# Escambia 8-29-2010



## Bbagwell (Mar 10, 2010)

Put in at Quintette around 7am this morning and fished till 10am. Fished Whites river just below the main river split. Ended up with 6 bass. 3 keepers and one around 2.5 to 3 pounds. All were caught on a green and white spinner bait with a large pumpkin trailer. Rained all morning but we still had a good time.


----------



## Sequoiha (Sep 28, 2007)

All i can say is you are a Die hard brother, looks like the little guy had a blast. Great report


----------



## jesse1378 (Mar 29, 2010)

nice report. i remember when my dad took me fishing no matter what the weather.


----------



## Pinksnappertrapper (Dec 7, 2007)

Congrats, brave.
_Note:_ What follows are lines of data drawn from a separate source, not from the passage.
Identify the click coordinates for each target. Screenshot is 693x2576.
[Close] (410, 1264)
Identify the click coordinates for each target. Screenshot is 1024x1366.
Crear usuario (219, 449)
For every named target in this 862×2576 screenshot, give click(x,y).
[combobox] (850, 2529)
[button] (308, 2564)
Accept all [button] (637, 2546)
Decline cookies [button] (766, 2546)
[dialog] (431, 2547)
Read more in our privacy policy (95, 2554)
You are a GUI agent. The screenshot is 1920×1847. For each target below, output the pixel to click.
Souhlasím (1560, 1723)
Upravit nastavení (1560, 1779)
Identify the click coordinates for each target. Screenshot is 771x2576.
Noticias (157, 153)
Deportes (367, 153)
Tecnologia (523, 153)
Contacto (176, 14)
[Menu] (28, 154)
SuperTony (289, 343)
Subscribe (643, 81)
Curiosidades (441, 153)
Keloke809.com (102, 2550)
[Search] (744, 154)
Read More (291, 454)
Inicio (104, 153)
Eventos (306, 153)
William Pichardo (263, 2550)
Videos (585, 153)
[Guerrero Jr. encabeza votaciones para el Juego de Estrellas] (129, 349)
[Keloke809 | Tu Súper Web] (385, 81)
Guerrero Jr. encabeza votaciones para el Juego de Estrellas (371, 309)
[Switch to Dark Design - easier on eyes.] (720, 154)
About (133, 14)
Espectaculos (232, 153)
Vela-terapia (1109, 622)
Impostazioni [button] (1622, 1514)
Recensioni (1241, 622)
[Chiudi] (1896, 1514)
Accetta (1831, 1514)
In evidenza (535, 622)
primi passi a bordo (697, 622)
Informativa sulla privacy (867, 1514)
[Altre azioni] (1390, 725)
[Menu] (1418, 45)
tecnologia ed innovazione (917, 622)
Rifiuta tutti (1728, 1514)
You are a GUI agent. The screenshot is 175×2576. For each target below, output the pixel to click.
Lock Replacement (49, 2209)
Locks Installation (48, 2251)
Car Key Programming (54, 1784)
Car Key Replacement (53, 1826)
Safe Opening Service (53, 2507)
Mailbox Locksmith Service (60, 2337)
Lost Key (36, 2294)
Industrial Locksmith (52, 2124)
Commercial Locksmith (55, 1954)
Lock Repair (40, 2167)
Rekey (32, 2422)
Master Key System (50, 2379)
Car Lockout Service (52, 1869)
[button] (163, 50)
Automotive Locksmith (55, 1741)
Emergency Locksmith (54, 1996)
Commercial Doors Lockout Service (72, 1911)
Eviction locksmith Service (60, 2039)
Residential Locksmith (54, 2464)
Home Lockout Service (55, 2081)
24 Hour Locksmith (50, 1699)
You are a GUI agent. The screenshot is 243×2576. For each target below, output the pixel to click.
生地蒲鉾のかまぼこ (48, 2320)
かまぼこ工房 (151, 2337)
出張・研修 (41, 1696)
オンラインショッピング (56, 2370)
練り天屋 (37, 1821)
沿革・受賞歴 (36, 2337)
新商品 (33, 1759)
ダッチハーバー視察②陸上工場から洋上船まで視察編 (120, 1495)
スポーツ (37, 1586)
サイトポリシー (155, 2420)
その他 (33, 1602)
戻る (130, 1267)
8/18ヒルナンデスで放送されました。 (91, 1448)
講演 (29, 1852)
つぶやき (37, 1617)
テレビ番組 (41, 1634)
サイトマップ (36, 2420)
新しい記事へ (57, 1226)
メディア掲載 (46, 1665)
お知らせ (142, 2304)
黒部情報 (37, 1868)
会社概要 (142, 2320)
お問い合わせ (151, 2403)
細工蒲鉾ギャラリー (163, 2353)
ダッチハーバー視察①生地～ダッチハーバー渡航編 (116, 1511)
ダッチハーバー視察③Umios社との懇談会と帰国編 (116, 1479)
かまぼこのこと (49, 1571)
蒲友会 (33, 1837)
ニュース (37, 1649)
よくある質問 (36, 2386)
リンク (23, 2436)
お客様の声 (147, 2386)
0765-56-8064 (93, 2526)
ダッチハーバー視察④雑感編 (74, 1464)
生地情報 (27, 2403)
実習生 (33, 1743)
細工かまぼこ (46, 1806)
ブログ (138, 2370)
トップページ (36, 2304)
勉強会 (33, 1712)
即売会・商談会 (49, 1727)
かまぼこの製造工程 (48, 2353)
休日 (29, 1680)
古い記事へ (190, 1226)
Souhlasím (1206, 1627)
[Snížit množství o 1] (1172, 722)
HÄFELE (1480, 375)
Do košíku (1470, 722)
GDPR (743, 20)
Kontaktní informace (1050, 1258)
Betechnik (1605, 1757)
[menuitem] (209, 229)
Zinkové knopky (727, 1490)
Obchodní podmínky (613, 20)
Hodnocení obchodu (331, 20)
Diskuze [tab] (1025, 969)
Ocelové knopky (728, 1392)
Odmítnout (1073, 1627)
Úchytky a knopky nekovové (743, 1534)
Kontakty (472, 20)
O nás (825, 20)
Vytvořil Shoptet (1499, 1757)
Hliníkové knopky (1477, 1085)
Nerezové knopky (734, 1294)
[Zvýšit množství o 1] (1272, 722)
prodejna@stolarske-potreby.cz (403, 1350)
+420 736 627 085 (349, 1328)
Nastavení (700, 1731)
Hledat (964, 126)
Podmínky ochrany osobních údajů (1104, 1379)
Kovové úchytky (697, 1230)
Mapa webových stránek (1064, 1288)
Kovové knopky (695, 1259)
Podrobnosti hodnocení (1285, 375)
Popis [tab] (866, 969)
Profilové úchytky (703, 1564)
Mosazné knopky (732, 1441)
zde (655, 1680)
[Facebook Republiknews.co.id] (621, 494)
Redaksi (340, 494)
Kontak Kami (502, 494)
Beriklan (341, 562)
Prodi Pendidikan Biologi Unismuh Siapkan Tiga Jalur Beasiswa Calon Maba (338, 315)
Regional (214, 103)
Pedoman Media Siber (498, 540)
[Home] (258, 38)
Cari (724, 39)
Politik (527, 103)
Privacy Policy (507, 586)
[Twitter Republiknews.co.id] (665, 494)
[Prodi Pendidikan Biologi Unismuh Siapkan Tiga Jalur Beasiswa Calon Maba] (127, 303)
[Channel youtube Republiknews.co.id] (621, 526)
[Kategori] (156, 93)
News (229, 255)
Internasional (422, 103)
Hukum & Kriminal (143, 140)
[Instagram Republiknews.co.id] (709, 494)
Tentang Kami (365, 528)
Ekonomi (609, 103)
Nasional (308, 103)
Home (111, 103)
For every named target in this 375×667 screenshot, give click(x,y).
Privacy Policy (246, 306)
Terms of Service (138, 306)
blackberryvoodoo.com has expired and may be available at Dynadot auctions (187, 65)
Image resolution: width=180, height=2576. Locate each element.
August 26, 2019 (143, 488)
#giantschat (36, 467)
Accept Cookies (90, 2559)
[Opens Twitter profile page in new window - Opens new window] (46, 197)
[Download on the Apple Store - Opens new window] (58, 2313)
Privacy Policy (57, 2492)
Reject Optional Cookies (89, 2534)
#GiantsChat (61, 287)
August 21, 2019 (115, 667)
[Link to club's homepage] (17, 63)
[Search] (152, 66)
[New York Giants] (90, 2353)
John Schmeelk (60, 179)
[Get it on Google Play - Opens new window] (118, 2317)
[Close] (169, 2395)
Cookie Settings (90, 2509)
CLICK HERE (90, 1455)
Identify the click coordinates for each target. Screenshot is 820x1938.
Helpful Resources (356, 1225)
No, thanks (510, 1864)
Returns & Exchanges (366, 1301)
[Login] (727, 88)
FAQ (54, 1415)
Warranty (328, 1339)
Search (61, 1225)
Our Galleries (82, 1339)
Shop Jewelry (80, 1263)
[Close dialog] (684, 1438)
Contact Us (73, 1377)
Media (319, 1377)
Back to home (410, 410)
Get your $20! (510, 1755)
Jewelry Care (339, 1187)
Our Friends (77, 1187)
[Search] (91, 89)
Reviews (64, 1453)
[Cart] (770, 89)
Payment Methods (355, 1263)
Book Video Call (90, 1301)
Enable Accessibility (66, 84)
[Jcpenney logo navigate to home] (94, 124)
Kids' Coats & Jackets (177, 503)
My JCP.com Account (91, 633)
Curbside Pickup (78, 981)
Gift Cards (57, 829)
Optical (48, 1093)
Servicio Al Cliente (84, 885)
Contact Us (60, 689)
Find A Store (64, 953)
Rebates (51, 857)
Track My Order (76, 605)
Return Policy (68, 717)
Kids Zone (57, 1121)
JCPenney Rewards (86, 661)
Kid looks scared shitlessss


----------



## Kick Some Bass (Apr 29, 2010)

That's what I'm talkin bout--f*[email protected] the rain...

KsB


----------



## Bbagwell (Mar 10, 2010)

he wasn't scared at all. i actually think he enjoys himself more in the rain than not. he kinda has an obsession with his rain coat. pitched a fit when i tried to take it off.


----------



## Bbagwell (Mar 10, 2010)

here is a happier one.


----------



## phishermansdead (Jan 15, 2010)

..nice report....thanks


----------



## jdhkingfisher (Aug 6, 2010)

i wish i could freashwater fish lol i suck at it.


----------